-------- Fragmento del documento

Allí, donde hoy se levanta la figura de Tomás Espora estaba el templo de la devoción popular, y fue donde con la presencia de la “legisladora” Esther Fadul, el Comisionado Municipal José Finocchio, el Delegado Zona Norte, pueblo y demás autoridades, el 19 de enero de 1953 se levantó el monumento a la madre de la revolución justicialista. Entre sentidos discursos de los presentes, entre respetuosos silencios.

 

Este fue el lugar más cercado y eludido hasta septiembre de 1955 cuando los adláteres locales del golpe se ensañaron  -más que con cualquier institución o persona- con el símbolo estatuario del busto de Evita.

 

Mientras la dirigencia local del partido era recluida o se ocultaba prudentemente, mientras las fuerzas del Capitán Fonrouge ocupaban la casa partidaria para instalar dependencias gubernamentales, una cohorte de amigos del nuevo gobierno llegó hasta el busto con un tracto y atándolo fuertemente comenzaron a derribarlo.

----------------
-------- Datos disponibles

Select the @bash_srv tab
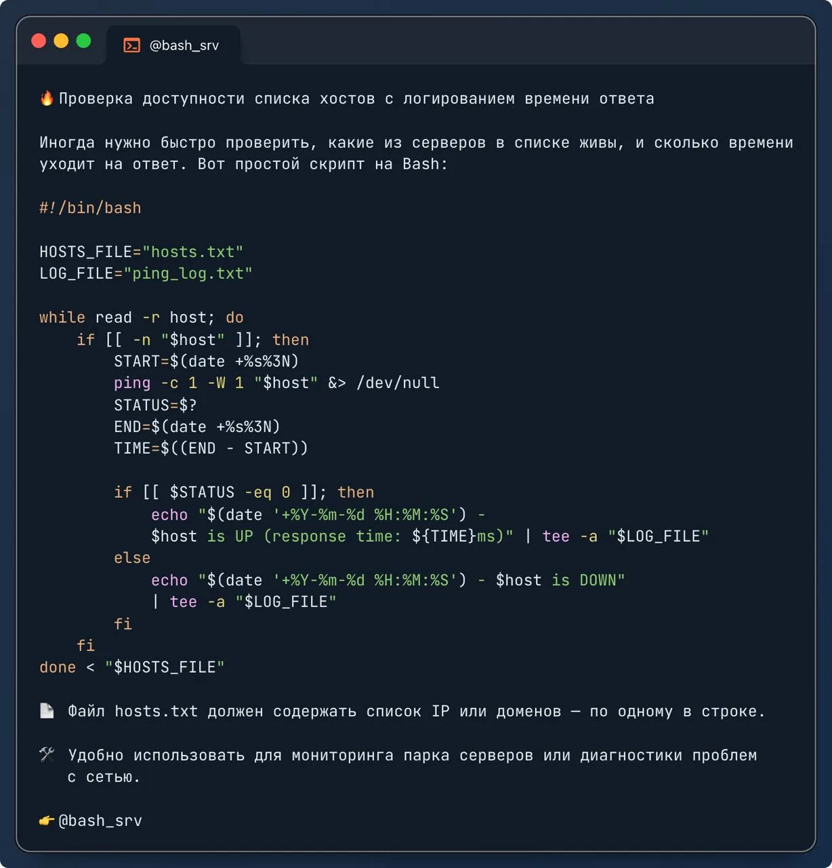 click(x=173, y=45)
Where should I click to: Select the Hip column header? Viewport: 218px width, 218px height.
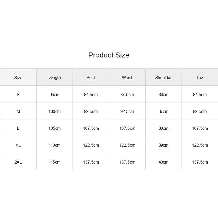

----------------

> **Consignas**:
(A) Convierte en una lista breve el párrafo del fragmento que comienza con «Allí, donde hoy se levanta», sin perder sus datos principales.
(B) Según el fragmento, ¿quiénes ocuparon la casa partidaria para instalar dependencias gubernamentales?

> **Resultados del ejercicio**:
(A)
- Lugar: donde hoy está la figura de Tomás Espora, antes templo de la devoción popular.
- Fecha: 19 de enero de 1953.
- Hecho: se levantó el monumento a la madre de la revolución justicialista.
- Presentes: la «legisladora» Esther Fadul, el Comisionado Municipal José Finocchio, el Delegado Zona Norte, el pueblo y demás autoridades.
- Ambiente: sentidos discursos y respetuosos silencios.

(B) Las fuerzas del Capitán Fonrouge.